STUDY TEXT Block Start

Giving up the organs of a loved one while their final breath still lingers in the air remains one of the most emotional decisions any person would have to make.
The findings of a new study on the dying process might not make the call any less painful, but it just might help some of us sleep a little easier at night, while fostering trust with the doctors overseeing our final moments.
Working closely with the Canadian Donation and Transplantation Research Program, doctors from the Children's Hospital of Eastern Ontario measured cardiac activity and blood pressure at hundreds of intensive care units in Canada, Czechia, and the Netherlands.
Their goal was to tally instances of an ill person's heart spontaneously – if briefly – resuming its ticking after what's presumed to be the final tock.
For most of history, death has been synonymous with cardiac arrest. The difference between a living being and a body destined for the morgue has come down to little more than an ability to find a pulse.
Choosing any one of them to represent a full stop to our existence is a job for philosophers, not scientists.
Yet coming to an agreement on a set of criteria to represent our passing goes well beyond the academic. Where organ donation is anticipated, every moment tissue is starved of oxygen is a moment too long.
Watching the clock after a person has passed away is hard on those who are freshly grieving. For the doctor counting the seconds, it can be a test of trust.
There is no shortage of attempts to come to some kind of consensus of an end to life all are happy with, based on a mix of hard facts and culturally sensitive values.
But checklists of vital signs and brain stem activity can be complex, not to mention clinical, leading some medical systems to rely on circulation as an indicator of life under specific circumstances, such as where life-support has recently been removed.
The specific time period of an absent breath and pulse varies from place to place, but five minutes is a widely accepted count. After which, goodbyes must be said and recovery of tissues has to commence.
Instances of organ retrieval occurring in just over a minute of pulse absence for infants can be particularly heartbreaking, no matter how fragile their oxygen-starved organs might be.
Even the most scientific of us in those moments could be forgiven for holding out some hope of a heart jumping back into life. Which is where research like this can be helpful.
Among the 480 patients who qualified for the study and had ample data available, 67 – just 14 percent – showed signs of a returning heartbeat. On average, this flicker lasted barely a few seconds, and none of them regained life.
Of those who experienced a brief pulse, just five had a beat that was noticeable at the time from their bedside. For the rest, evidence of their cardiac activity had to wait until a review of their electrocardiogram (ECG) data.
In 55 cases, resumptions followed a period of no pulse measuring between one and two minutes. The longest any of the patients went without a heartbeat – followed by a short return to having a pulse – was 4 minutes, 20 seconds.
Focusing on the 32 patients who had agreed to be organ donors, there were just two resumptions of cardiac activity; one at 64 seconds, and another at 151 seconds.
Coupled with measures of failing arterial pressure and particulars of the electrical activity spiking across the heart, the data strongly support the 'five minute rule' of cardiac arrest, at least for patients who had been relying on life support. For others, more involved measures might well be necessary.
Predicting how our final moments play out is vital in situations where timing matters.
But knowing what to expect also helps family and friends resolve lingering doubts over medical decisions that are literally a matter of life and death.
This research was published in the New England Journal of Medicine.

STUDY TEXT Block End
DATA EXTRACT Block Start

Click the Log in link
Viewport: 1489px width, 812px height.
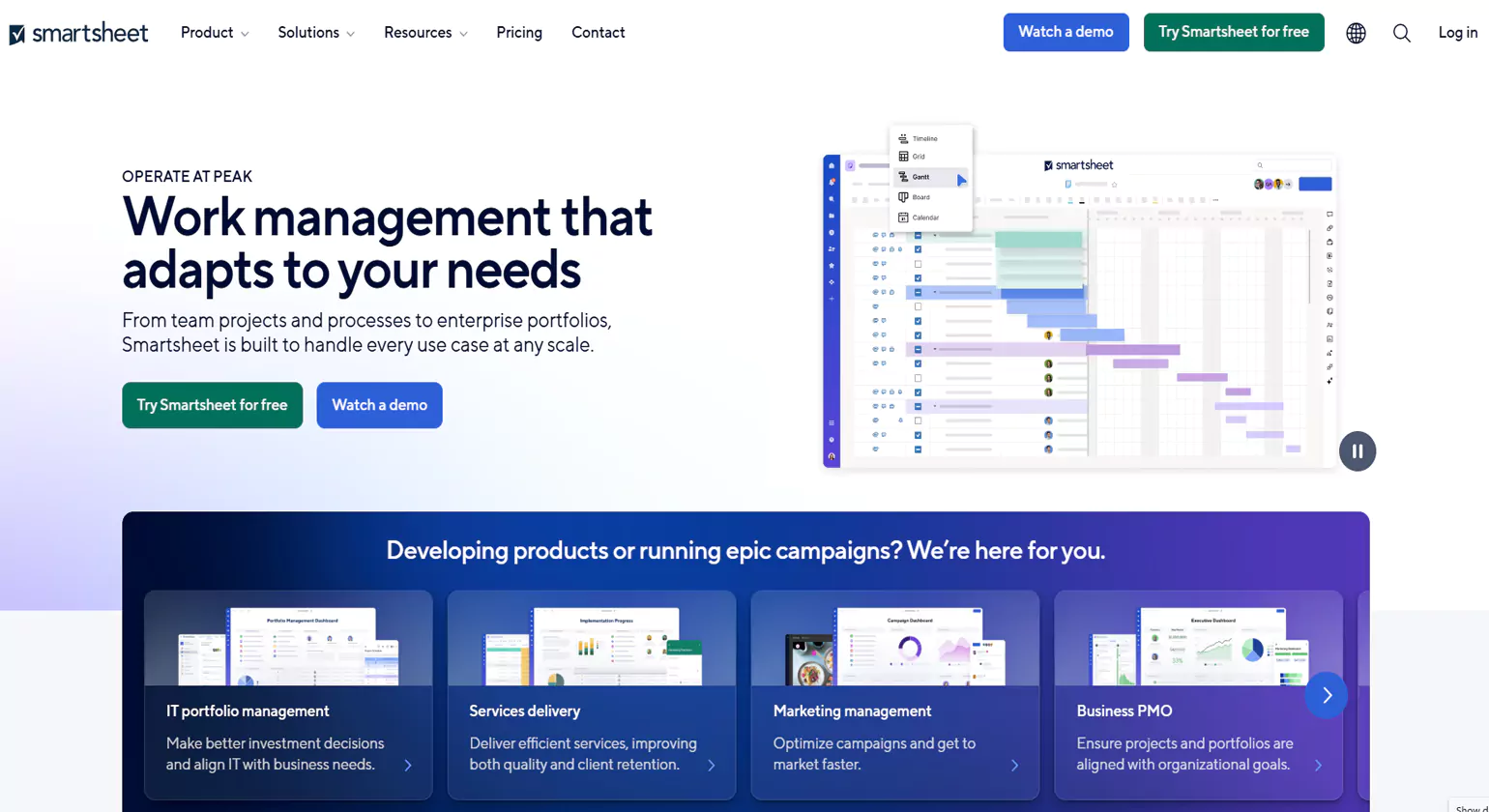coord(1456,32)
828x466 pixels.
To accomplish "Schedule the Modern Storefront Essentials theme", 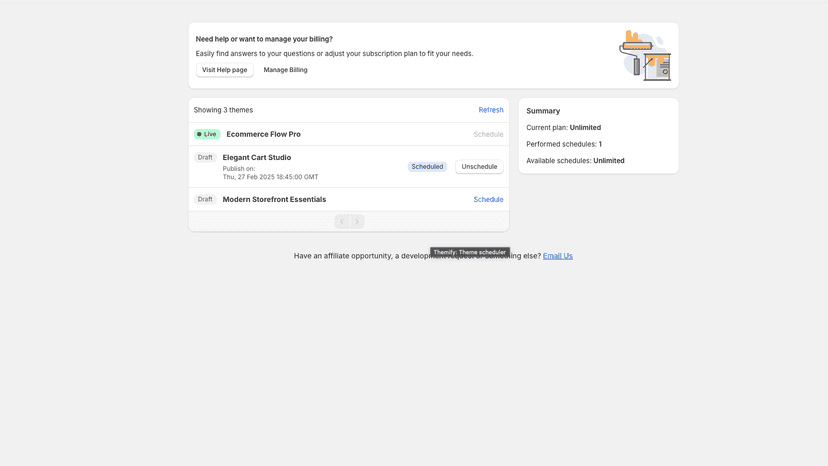I will [x=488, y=199].
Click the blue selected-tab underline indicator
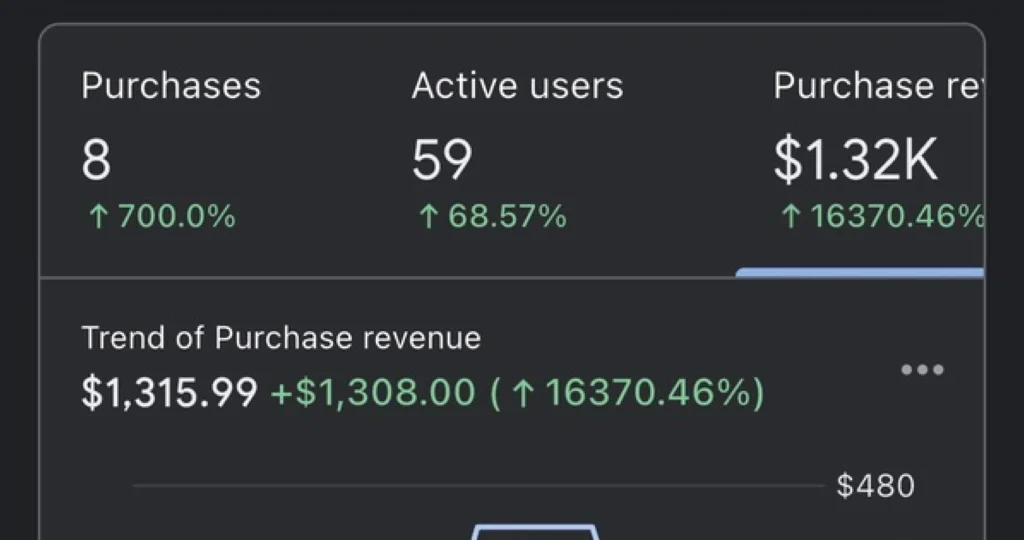Screen dimensions: 1024x540 click(860, 272)
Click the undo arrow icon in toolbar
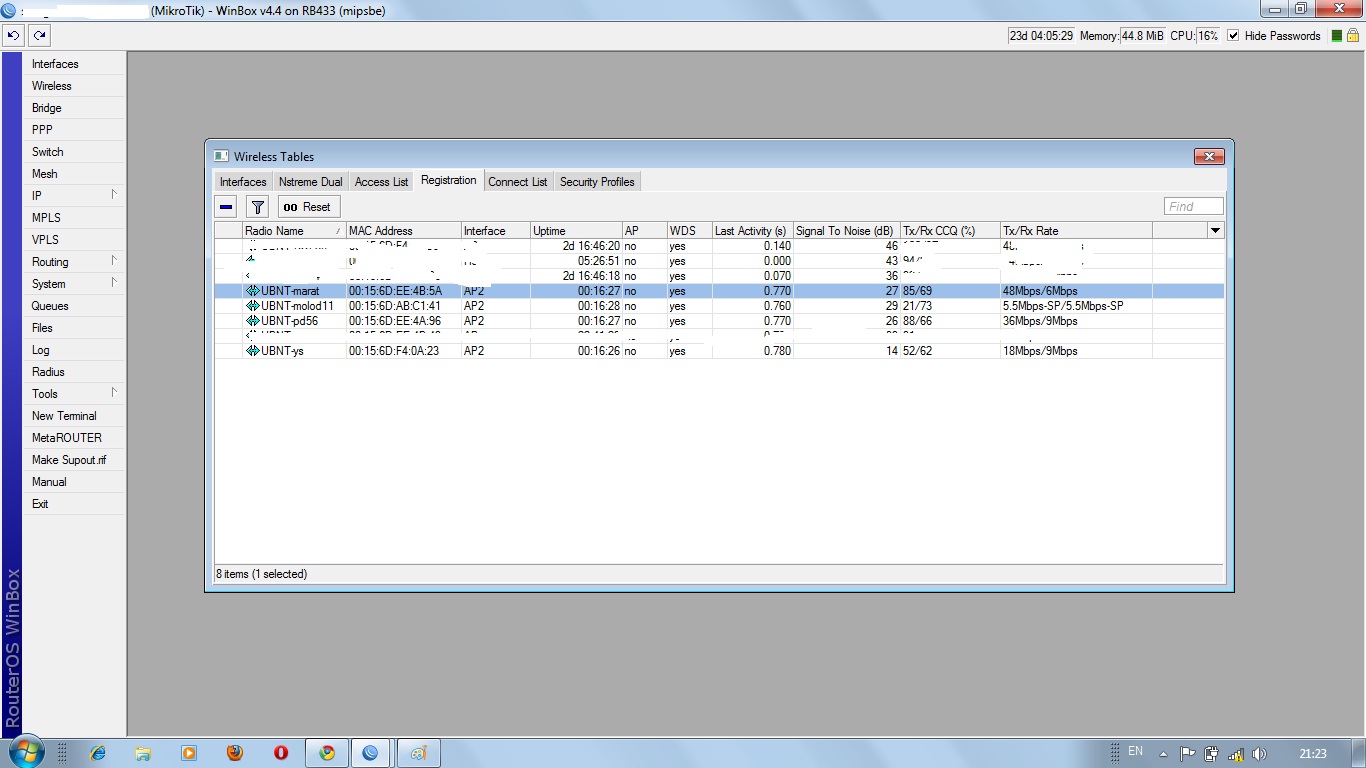 pyautogui.click(x=14, y=35)
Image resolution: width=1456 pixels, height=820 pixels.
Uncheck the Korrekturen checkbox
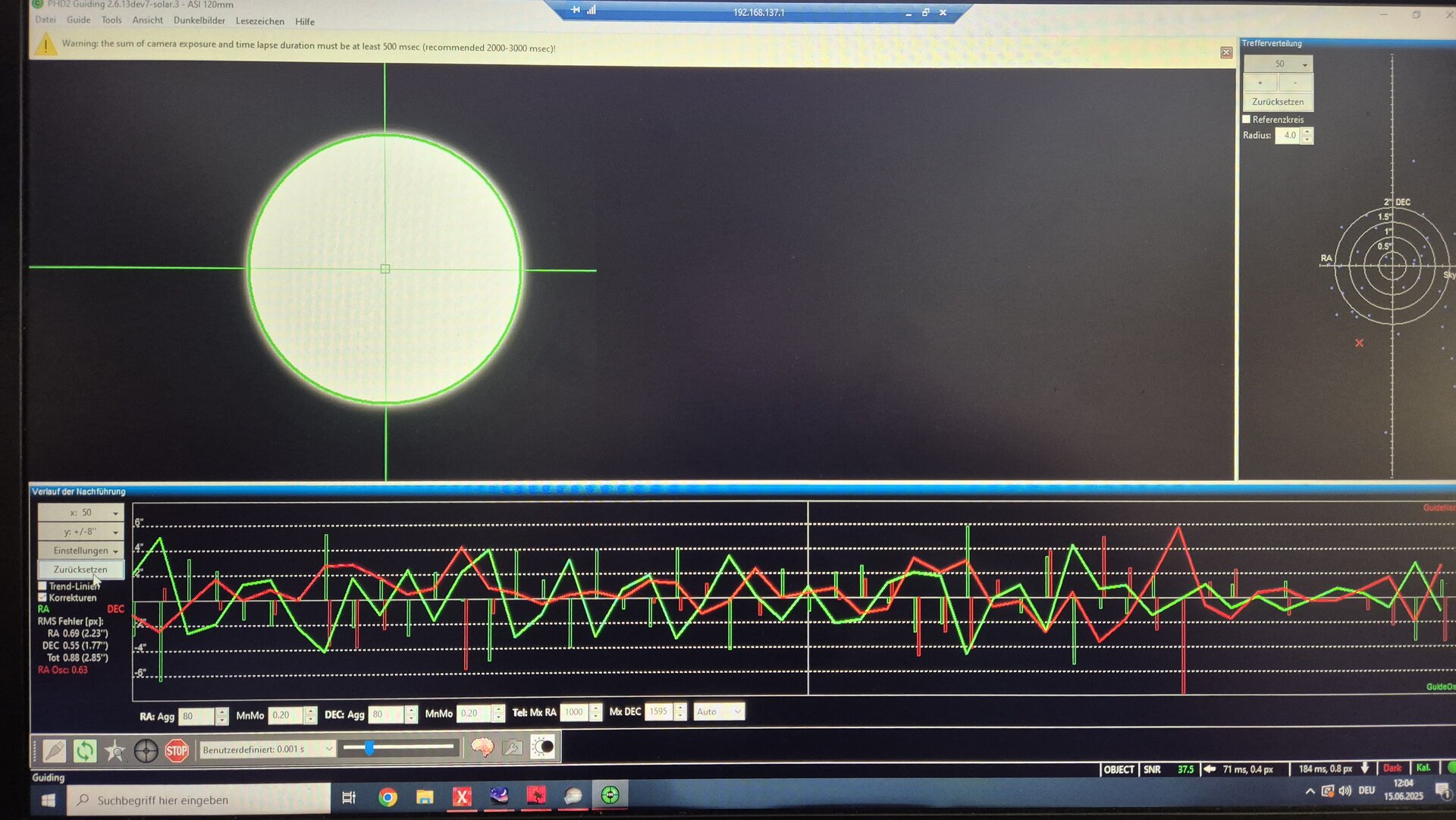[42, 598]
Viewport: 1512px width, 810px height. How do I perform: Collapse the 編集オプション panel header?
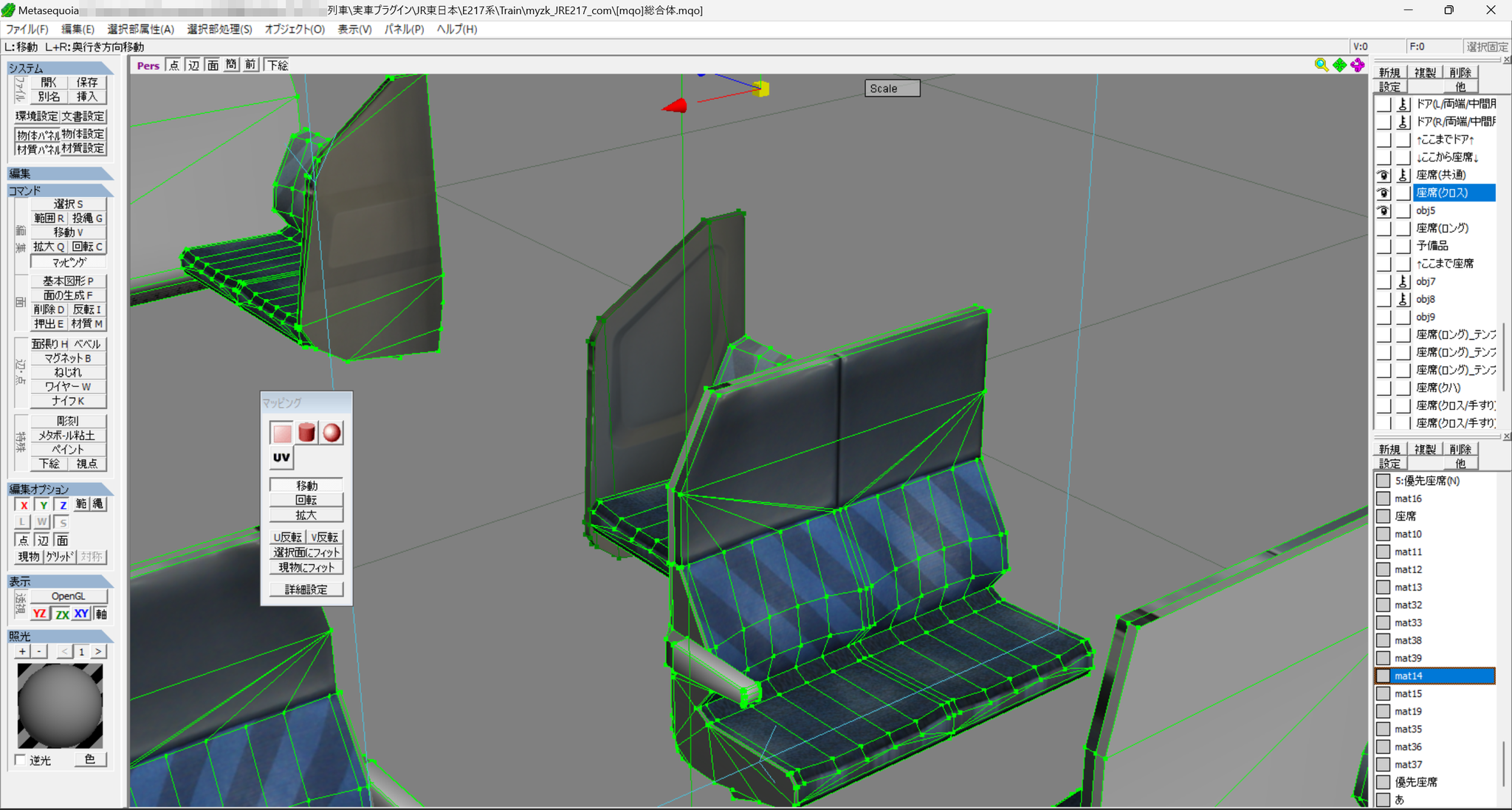[61, 489]
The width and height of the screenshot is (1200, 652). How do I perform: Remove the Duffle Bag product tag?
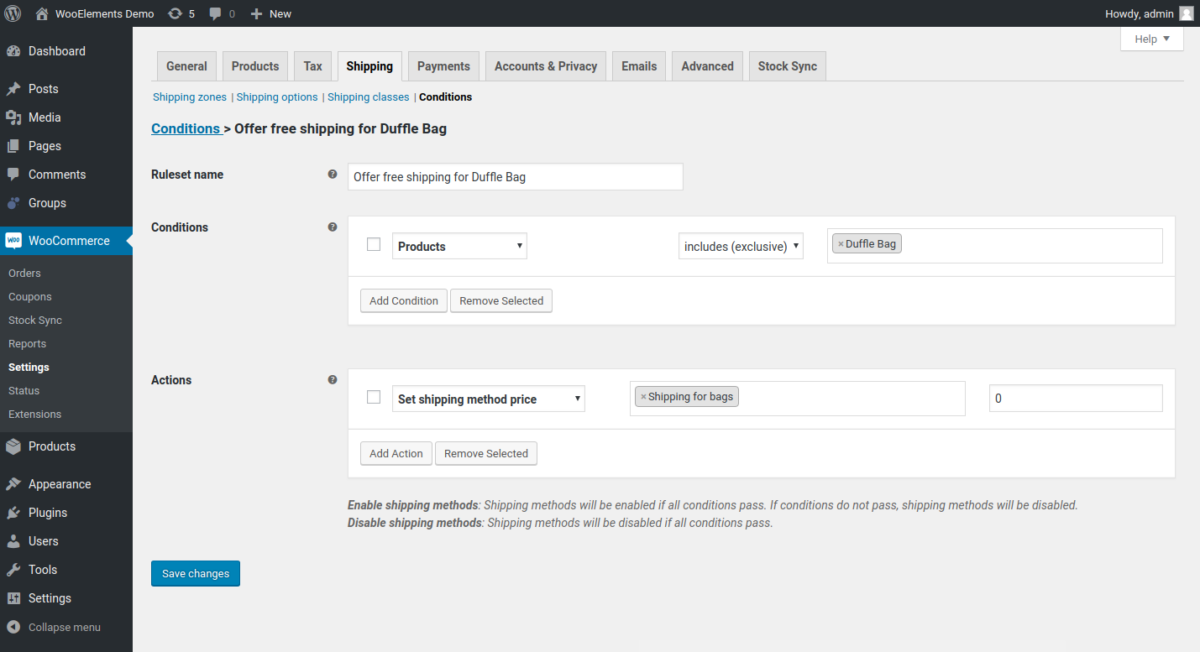[842, 242]
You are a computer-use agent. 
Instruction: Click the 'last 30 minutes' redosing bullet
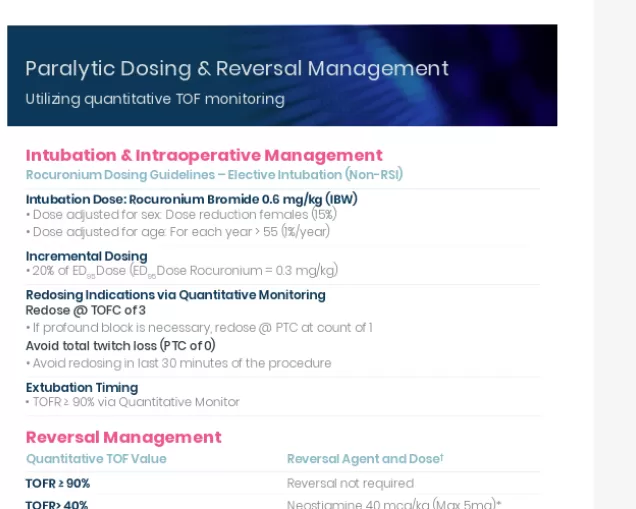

DATA EXTRACT Block End

TASKS TO CARRY OUT |
1. In the article on heartbeats returning after death, what was the longest time a patient went without a pulse before a short return of a heartbeat?
2. Copy the article on heartbeats returning after death verbatim, starting at "Even the most" and ending at "electrocardiogram (ECG) data.".

ANSWERS TO THE EXERCISES |
1. 4 minutes, 20 seconds.

2.
Even the most scientific of us in those moments could be forgiven for holding out some hope of a heart jumping back into life. Which is where research like this can be helpful.
Among the 480 patients who qualified for the study and had ample data available, 67 – just 14 percent – showed signs of a returning heartbeat. On average, this flicker lasted barely a few seconds, and none of them regained life.
Of those who experienced a brief pulse, just five had a beat that was noticeable at the time from their bedside. For the rest, evidence of their cardiac activity had to wait until a review of their electrocardiogram (ECG) data.